Sabatowski and colleagues studied two fixed doses — 150 mg/day and 300 mg/day — of pregabalin vs. placebo in a multinational trial conducted in Europe and Australia. Individuals qualified for the trial if they continued to have pain for more than six months following resolution of the herpetic rash. (Mean duration of pain was 40 months.) Both pregabalin groups showed significant improvement in pain scores and significant reductions in sleep disturbance scores during the first week of therapy compared with placebo. Researchers also saw improvements in quality-of-life scores.

There are several limitations to these studies that are worth mentioning. First, both studies were for eight weeks. Therefore, the long-term effects and/or benefits of pregabalin remain unknown.

Second, both studies allowed the participants to continue taking stable regimens of analgesics and/or antidepressants throughout the study period. The proportion of patients continuing the concomitant medications, however, was similar across all study groups. Use of these medications did not appear to influence the study results.

Third, most individuals enrolled in the study had symptomatic postherpetic neuralgia for more than two years, indicating that the study patients were most likely resistant to other conventional therapies.

Excellent efficacy

Pregabalin has been studied in more than 10,000 people and has an acceptable safety profile. Dizziness and somnolence are the most commonly reported adverse effects, followed by peripheral edema, dry mouth and weight gain. These adverse effects appear to be dose related. Some individuals reported euphoria while taking pregabalin. This drug is designated as a schedule V controlled substance.
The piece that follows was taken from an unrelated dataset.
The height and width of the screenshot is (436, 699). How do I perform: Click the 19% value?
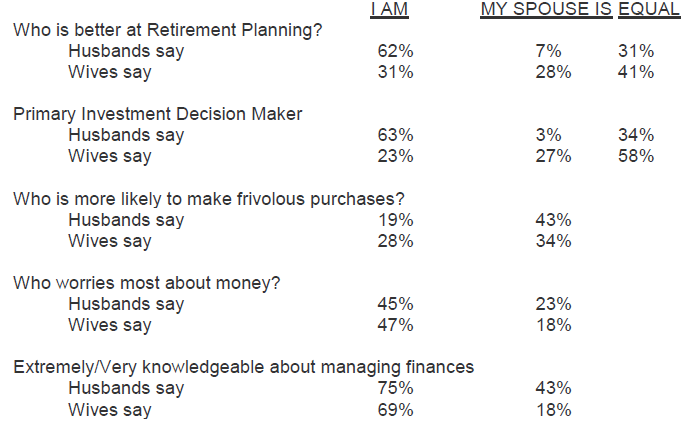coord(397,219)
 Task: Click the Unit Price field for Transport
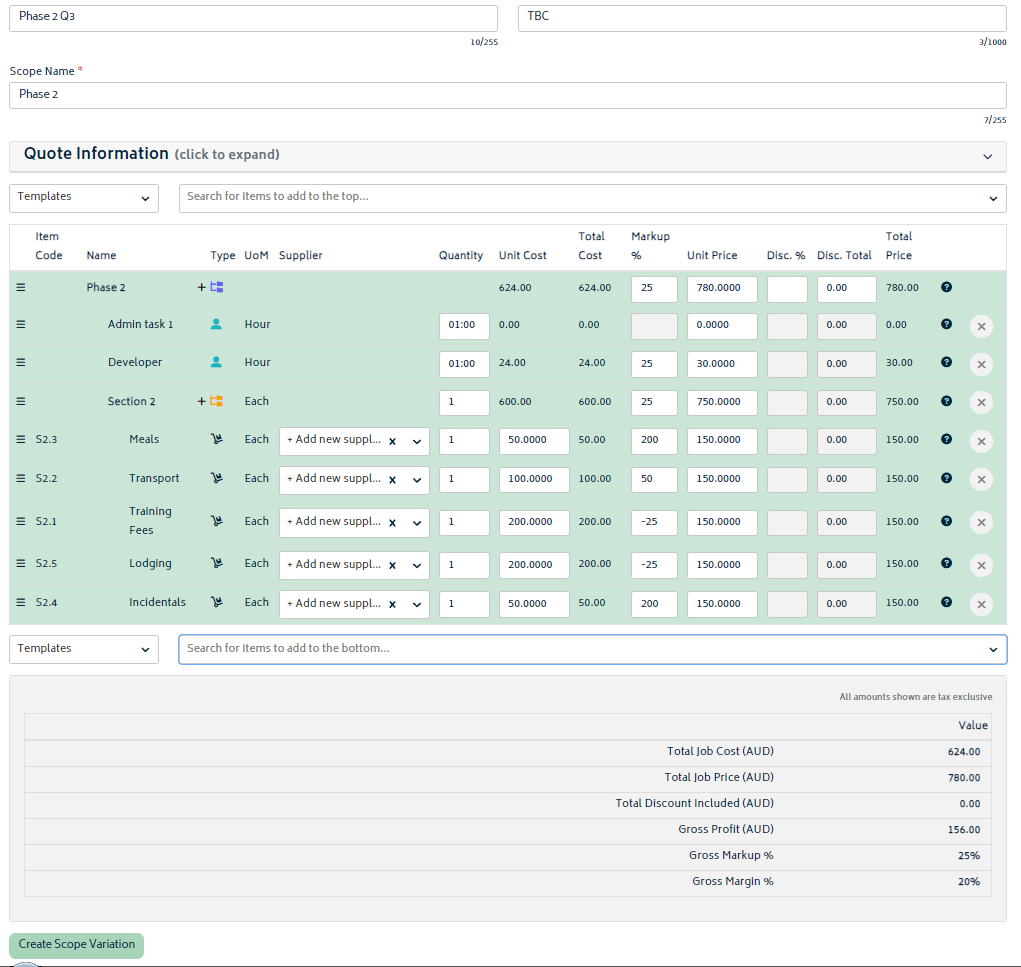721,480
The recommended initial dose of pregabalin for postherpetic neuralgia is either 75 mg twice daily or 50 mg three times daily. Dose may be increased to 300 mg/day (150 mg twice daily or 100 mg three times daily), depending on patient response and tolerability.

Pregabalin shows excellent efficacy in the treatment of postherpetic neuralgia, and the drug will play a vital role in treating this debilitating condition. There are no data, however, comparing pregabalin to other agents that are also effective in treating postherpetic neuralgia.

The American Academy of Neurology has recommended pregabalin as one of the first-line agents to choose from in its guidelines on the treatment of postherpetic neuralgia.

For more information:

• Dubinsky RM, Kabbani H, El-Chami Z, et al. Practice parameter: treatment of postherpetic neuralgia: an evidence-based report of the Quality Standards Subcommittee of the American Academy of Neurology. Neurology. 2004;63:959-965.
• Sabatowski R, Galvez R, Cherry DA, et al. Pregabalin reduces pain and improves sleep and mood disturbances in patients with post-herpetic neuralgia: results of a randomized, placebo-controlled clinical trial. Pain. 2004;109:26-35.
• Dworkin RH, Corbin AE, Young JP, et al. Pregabalin for the treatment of postherpetic neuralgia: a randomized, placebo-controlled trial. Neurology. 2003;60:1274-1283.